TASK OBJECTIVE:
Reply only with how many lines of the listing below hold the word "will".

LISTED ENTRIES:
____________

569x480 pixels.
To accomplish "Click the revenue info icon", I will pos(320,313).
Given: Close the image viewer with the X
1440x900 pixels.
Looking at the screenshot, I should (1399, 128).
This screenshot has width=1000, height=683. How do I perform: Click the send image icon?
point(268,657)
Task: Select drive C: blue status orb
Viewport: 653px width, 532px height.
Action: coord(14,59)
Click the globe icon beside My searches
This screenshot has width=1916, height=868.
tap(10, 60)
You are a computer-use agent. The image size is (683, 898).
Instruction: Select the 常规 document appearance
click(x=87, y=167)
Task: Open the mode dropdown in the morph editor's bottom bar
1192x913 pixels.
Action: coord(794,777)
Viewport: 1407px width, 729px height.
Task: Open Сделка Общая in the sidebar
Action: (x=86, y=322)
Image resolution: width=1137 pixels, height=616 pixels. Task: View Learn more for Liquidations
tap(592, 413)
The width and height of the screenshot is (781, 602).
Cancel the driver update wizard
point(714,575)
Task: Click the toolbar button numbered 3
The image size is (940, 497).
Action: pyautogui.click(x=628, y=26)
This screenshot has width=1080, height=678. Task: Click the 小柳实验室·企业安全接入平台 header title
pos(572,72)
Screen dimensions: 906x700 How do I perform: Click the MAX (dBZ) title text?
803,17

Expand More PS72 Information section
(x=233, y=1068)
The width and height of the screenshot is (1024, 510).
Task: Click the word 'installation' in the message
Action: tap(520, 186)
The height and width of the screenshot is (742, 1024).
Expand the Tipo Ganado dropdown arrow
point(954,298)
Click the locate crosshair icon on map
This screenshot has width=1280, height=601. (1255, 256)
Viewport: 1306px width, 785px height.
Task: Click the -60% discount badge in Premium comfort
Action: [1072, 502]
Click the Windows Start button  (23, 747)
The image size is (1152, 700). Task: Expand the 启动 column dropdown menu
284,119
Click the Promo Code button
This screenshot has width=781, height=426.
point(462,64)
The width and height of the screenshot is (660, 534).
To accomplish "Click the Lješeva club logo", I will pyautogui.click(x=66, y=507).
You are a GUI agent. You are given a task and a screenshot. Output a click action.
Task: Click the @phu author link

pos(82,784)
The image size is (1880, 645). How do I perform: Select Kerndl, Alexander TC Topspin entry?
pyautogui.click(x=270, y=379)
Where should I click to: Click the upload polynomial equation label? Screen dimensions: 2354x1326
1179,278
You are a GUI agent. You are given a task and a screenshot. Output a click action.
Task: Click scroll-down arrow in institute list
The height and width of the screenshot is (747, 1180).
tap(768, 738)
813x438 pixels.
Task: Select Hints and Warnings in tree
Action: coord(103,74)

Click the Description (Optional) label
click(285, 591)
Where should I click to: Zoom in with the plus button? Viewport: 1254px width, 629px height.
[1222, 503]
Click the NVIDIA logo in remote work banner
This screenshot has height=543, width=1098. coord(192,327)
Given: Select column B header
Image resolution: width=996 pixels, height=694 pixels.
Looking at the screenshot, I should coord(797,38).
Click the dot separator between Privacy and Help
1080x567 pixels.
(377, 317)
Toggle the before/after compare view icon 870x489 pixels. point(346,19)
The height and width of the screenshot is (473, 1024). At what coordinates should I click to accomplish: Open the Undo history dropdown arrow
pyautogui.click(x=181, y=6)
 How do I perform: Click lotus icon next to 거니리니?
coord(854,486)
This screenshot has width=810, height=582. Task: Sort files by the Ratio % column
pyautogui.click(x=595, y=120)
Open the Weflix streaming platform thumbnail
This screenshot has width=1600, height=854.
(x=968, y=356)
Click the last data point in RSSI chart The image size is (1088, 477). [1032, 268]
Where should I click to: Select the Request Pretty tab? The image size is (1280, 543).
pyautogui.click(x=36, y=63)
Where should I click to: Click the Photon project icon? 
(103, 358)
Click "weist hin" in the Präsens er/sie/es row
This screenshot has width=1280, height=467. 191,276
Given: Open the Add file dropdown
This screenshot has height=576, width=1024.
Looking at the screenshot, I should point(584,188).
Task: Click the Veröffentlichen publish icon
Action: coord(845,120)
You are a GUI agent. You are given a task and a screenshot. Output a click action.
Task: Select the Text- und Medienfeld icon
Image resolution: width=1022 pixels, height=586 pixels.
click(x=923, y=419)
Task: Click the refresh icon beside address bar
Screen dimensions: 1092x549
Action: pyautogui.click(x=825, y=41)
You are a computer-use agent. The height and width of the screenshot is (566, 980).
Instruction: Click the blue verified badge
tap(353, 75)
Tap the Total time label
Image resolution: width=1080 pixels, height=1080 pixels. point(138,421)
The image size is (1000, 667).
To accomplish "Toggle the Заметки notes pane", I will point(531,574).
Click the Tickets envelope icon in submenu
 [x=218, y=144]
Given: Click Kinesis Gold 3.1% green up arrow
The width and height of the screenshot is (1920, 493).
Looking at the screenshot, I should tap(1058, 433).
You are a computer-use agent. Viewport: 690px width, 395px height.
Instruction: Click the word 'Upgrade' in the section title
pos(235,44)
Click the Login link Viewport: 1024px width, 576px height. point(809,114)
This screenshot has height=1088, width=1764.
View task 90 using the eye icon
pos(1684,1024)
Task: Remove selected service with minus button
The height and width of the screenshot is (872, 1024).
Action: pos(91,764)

____________

RESULT OF THE TASK:
3